= Work required =
Your answer should consist solely of the lines from the one containing "Stadt/Ort (423, 2047)" through the end of the entries below, duplicated exactly.

»»

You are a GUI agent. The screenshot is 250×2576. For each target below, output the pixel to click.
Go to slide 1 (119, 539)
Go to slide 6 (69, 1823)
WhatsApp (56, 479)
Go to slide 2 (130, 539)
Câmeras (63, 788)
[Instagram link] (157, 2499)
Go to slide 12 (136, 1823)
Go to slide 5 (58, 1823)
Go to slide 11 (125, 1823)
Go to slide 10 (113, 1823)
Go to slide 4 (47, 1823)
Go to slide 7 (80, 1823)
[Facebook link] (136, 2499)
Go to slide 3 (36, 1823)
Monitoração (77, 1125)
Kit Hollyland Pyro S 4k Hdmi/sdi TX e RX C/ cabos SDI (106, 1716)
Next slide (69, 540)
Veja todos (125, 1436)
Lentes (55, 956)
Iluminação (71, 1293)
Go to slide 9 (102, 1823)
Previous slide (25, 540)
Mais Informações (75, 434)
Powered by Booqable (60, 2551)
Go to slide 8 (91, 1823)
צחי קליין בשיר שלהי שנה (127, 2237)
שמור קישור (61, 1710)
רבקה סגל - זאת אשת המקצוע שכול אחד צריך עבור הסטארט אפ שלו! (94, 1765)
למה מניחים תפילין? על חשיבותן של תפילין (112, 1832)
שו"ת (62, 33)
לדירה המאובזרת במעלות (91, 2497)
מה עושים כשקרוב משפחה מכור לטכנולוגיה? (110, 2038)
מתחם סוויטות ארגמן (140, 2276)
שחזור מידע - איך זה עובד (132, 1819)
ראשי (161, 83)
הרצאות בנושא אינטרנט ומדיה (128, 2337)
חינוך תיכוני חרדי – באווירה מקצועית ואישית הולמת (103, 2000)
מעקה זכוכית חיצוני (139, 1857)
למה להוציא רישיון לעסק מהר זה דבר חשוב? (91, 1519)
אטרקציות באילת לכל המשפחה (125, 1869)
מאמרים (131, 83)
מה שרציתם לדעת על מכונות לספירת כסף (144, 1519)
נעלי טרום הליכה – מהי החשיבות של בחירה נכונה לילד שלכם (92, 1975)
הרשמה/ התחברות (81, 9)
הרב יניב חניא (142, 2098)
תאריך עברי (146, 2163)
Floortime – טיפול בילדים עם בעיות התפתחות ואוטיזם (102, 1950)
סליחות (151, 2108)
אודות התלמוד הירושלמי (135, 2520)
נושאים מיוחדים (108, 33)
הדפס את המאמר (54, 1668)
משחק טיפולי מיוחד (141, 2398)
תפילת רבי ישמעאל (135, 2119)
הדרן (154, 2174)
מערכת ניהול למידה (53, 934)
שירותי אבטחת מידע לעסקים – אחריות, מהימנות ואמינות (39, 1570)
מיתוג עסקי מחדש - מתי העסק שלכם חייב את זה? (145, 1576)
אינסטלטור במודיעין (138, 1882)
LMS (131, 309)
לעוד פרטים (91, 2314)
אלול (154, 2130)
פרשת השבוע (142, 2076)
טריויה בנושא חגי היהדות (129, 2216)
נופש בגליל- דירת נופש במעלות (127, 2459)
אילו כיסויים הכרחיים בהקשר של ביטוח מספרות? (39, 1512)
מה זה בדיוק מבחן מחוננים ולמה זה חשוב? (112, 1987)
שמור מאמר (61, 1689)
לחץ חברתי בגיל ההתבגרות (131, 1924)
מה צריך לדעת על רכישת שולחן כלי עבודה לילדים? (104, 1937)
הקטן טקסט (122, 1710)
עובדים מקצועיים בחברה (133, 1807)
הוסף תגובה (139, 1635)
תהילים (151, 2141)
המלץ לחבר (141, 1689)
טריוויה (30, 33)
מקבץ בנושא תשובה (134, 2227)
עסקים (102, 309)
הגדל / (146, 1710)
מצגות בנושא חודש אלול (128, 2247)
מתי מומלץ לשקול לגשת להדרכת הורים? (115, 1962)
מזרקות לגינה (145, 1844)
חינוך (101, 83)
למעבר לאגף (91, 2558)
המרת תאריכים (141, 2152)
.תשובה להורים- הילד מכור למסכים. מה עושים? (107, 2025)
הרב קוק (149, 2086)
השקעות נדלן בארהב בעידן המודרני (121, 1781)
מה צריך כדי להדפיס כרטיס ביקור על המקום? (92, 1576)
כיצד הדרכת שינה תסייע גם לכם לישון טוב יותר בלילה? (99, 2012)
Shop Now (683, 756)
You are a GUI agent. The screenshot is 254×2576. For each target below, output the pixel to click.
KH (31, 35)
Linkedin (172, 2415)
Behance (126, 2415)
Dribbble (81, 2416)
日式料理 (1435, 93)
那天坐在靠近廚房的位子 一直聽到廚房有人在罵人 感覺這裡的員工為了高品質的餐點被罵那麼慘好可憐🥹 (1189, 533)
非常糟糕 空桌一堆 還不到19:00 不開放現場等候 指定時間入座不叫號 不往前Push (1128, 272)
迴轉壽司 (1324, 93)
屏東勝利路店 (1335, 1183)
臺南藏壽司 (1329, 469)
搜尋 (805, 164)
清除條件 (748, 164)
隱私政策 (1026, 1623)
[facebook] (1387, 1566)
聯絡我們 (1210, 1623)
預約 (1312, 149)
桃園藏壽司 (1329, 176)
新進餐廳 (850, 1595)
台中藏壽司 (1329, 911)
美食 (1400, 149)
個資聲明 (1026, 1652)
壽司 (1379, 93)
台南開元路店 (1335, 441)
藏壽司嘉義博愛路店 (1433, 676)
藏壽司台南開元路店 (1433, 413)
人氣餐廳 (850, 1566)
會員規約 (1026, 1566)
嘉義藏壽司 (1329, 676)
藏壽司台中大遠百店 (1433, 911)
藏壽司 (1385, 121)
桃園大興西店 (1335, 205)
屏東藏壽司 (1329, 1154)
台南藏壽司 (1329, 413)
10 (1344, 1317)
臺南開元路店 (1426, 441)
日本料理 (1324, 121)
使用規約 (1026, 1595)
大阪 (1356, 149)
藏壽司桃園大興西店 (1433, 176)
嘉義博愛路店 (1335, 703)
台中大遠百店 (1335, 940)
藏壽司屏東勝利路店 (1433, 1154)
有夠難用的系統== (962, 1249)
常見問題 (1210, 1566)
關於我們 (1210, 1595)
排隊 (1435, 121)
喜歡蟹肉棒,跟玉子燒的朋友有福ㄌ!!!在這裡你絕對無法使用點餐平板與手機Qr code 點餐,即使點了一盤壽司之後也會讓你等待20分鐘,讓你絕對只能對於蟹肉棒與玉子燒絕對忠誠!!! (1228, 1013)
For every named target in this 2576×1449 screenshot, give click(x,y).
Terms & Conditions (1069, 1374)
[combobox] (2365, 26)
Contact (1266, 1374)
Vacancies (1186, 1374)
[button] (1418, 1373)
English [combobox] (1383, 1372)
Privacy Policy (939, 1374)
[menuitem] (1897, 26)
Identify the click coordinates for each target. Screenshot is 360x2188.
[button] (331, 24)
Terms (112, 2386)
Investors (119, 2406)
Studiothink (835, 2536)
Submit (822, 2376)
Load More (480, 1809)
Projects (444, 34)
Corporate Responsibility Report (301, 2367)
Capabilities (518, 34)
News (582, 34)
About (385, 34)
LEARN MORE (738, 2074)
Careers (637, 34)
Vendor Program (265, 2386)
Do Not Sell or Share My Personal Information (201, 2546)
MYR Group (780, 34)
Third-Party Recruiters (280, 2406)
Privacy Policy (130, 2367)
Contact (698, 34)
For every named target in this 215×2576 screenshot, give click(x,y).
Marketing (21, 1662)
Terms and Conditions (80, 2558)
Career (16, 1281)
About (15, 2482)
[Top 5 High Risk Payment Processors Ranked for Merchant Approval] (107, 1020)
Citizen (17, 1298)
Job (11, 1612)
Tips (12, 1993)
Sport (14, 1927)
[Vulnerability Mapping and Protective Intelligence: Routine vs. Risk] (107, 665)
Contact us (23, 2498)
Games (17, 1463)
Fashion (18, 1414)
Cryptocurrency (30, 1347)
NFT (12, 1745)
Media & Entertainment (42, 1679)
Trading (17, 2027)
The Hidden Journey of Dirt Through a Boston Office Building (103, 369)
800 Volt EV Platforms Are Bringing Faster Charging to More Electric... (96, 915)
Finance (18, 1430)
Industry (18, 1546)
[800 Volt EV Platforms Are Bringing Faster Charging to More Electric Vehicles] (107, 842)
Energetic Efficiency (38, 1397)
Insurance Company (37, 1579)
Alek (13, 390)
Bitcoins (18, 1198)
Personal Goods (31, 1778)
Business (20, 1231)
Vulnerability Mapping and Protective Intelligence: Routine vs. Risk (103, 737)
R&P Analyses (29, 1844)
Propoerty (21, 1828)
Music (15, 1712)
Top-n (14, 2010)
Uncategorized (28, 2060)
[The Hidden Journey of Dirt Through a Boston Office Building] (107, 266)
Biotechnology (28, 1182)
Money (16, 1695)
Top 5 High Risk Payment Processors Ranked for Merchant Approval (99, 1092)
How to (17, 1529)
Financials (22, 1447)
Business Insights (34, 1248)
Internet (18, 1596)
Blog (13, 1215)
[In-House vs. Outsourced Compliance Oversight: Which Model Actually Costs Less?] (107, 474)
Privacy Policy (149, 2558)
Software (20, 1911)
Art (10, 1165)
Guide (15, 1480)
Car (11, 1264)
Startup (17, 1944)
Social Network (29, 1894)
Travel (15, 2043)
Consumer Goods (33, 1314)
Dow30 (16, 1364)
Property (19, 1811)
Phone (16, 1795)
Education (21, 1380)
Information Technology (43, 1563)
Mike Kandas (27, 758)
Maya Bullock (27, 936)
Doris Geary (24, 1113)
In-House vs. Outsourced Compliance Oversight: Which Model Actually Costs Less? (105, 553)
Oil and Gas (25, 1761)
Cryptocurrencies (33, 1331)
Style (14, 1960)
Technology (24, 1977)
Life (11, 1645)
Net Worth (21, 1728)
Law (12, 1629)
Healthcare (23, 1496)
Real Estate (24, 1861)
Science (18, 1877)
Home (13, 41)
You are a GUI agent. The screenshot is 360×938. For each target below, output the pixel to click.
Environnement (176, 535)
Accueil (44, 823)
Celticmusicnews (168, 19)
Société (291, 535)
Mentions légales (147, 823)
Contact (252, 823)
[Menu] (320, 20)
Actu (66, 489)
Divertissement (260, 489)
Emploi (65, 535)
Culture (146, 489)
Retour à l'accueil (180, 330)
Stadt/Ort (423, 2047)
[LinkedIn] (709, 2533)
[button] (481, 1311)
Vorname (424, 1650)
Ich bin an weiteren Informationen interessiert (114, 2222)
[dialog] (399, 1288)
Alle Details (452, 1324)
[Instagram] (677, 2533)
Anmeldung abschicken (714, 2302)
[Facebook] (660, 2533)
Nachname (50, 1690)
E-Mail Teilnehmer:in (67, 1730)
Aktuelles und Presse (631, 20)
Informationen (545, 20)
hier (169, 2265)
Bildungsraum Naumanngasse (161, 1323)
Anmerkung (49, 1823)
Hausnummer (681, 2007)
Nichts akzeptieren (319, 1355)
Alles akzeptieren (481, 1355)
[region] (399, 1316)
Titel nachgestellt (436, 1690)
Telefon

««

= The answer =
Stadt/Ort (423, 2047)
[LinkedIn] (709, 2533)
[button] (481, 1311)
Vorname (424, 1650)
Ich bin an weiteren Informationen interessiert (114, 2222)
[dialog] (399, 1288)
Alle Details (452, 1324)
[Instagram] (677, 2533)
Anmeldung abschicken (714, 2302)
[Facebook] (660, 2533)
Nachname (50, 1690)
E-Mail Teilnehmer:in (67, 1730)
Aktuelles und Presse (631, 20)
Informationen (545, 20)
hier (169, 2265)
Bildungsraum Naumanngasse (161, 1323)
Anmerkung (49, 1823)
Hausnummer (681, 2007)
Nichts akzeptieren (319, 1355)
Alles akzeptieren (481, 1355)
[region] (399, 1316)
Titel nachgestellt (436, 1690)
Telefon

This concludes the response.